La missione della Chiesa? Zero emissioni di carbonio. Parola di vescovo

Un vescovo inglese, che ha lanciato un piano di ristrutturazione radicale volto a chiudere per mancanza di fondi  ben 75 delle sue 150 parrocchie, ha trovato però le risorse per nominare una responsabile delle politiche sul cambiamento climatico, con un alto stipendio e il compito di supervisionare un ambizioso Centro diocesano intitolato alla Laudato sì’.

La nomina, scrive Church Militant, sta mettendo pressione su altri vescovi diocesani in Inghilterra e Galles affinché utilizzino le loro scarse risorse per lanciare progetti ecologici simili.
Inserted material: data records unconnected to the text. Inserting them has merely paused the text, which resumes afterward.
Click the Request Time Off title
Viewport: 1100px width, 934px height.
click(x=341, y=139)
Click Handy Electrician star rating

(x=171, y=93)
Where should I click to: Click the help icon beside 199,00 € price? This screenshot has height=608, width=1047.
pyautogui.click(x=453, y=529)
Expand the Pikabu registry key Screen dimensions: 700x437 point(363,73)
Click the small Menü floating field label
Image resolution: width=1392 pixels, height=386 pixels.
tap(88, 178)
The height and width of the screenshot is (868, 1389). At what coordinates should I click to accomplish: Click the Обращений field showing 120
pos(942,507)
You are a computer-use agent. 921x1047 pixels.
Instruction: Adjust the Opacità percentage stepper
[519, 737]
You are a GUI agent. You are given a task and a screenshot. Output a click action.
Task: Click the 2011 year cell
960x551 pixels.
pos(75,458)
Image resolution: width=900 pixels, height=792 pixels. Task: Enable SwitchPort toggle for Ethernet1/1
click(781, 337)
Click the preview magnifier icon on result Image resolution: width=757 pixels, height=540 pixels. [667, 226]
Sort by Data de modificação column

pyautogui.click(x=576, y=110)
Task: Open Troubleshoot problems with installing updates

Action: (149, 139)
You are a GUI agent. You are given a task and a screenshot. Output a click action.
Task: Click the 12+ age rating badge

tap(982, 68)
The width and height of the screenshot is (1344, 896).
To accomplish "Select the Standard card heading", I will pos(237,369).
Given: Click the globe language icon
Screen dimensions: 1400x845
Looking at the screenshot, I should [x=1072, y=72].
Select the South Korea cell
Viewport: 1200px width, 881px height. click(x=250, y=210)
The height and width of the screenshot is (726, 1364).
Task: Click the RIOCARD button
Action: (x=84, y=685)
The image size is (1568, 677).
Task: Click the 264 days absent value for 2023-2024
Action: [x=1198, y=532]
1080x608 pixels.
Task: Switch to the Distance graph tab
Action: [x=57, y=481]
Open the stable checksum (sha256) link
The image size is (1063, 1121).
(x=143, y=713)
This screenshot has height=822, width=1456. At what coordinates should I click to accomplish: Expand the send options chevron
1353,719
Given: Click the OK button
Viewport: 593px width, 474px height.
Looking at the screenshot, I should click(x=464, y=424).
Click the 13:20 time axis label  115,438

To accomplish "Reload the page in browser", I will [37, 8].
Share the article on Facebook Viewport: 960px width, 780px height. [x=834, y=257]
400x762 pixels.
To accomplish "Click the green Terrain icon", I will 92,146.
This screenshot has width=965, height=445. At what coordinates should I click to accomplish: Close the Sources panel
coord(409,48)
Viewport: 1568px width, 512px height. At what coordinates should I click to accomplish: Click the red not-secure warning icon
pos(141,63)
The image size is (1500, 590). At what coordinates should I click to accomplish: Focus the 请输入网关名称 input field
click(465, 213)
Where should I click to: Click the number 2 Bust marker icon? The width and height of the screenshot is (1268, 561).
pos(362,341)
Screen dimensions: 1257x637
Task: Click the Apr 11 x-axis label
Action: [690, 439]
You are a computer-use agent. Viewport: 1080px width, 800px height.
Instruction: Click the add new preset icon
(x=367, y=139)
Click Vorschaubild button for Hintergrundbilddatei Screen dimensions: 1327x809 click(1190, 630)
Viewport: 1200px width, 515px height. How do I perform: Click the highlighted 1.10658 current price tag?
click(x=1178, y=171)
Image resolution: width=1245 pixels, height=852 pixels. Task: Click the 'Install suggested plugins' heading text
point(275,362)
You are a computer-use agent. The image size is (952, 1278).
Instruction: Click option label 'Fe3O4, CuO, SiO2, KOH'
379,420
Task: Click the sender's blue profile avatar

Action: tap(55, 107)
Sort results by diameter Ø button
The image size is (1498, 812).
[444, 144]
In una recente mail inviata al clero diocesano, il vescovo John Arnold della diocesi di Salford avverte che la Conferenza delle Nazioni Unite sui cambiamenti climatici del 2021 è “un’ultima possibilità”, e quindi, dice, “spero che, seguendo la guida di papa Francesco, avremo su questi temi un forte impatto”.

Inoltre, il vescovo scrive: “Emma Gardner, la nostra responsabile dell’ambiente, è stata intervistata a Radio 4 domenica scorsa, e questo ha sicuramente messo Salford in primo piano, perché sta facendo progressi nella risposta ai cambiamenti climatici”.

“Nello stesso programma – aggiunge il vescovo – tre giovani donne hanno detto di frequentare la chiesa ma di non aver mai sentito nulla sulla crisi ambientale” il che significa che dobbiamo “parlare più direttamente e frequentemente dell’argomento”.

Fonti della diocesi hanno riferito a Church Militant che un certo numero di sacerdoti è frustrato per il lauto stipendio pagato alla dottoressa Gardner mentre le chiese vengono chiuse e la missione di salvare anime è sostituita dall’agenda ecologista.

Parlando a Church Militant, padre Atanasio St. Michel ha detto che “la Chiesa deve decidere se investire principalmente nell’ecologia dell’anima o nel benessere dell’ambiente”.

Il commentatore culturale e teologo spiega: “Il problema del cambiamento climatico gioca nella Chiesa il ruolo di agire come una forma di attività di spostamento per coloro che si sentono a disagio con la salvezza e la cura delle anime. Sostituisce l’apocalisse del giudizio finale dell’umanità con la preoccupazione per il pianeta; essenzialmente Gaia prende il posto di Gesù sotto le spoglie di una nuova responsabilità morale. Per un vescovo deviare le scarse risorse a sua disposizione per metterle al servizio di Gaia invece che delle sue principali responsabilità apostoliche significa abbandonare il proprio dovere, e dovrebbe essere richiamato dal resto della Chiesa”.

A una domanda di Church Militant su quale sia per la diocesi il costo annuale del centro ecologico e quale lo stipendio della dottoressa Gardner, un portavoce ha risposto: “Non commentiamo gli stipendi dei singoli dipendenti, ma i nostri stipendi sono paragonabili a quelli di altre organizzazioni simili”.

“Siamo orgogliosi – ha aggiunto il portavoce – dello sviluppo del Centro Laudato Sì’ nella nostra diocesi. Il centro è alla fase iniziale, ma il valore del suo lavoro di sensibilizzazione si vede già nelle nostre parrocchie e scuole”. Il progetto “ha beneficiato molto della generosità dei donatori e dell’aiuto di volontari impegnati, che ci stanno permettendo di riutilizzare il terreno di proprietà della diocesi”.

Tra le mansioni richieste alla responsabile diocesana per l’ecologia figurano “guidare la trasformazione in linea con l’enciclica Laudato sì’ di papa Francesco e fornire una guida e una direzione strategica per sostenere pratiche ambientali nella diocesi di Salford e altrove”.

“La Chiesa cattolica – dichiara il vescovo John Arnold – riconosce la crisi ecologica che stiamo attraversando ed è desiderosa di fare la sua parte nell’attuazione della strategia del Regno Unito per zero emissioni di carbonio. Stiamo cercando di approfondire la nostra comprensione di come mettere una diocesi cattolica sulla via delle zero emissioni di carbonio, e la ricerca in corso ci dirà cosa è necessario fare e quali strutture devono essere messe in funzione. Spero che i risultati aiuteranno anche organizzazioni e istituzioni al di fuori della Chiesa, sia qui che all’estero”.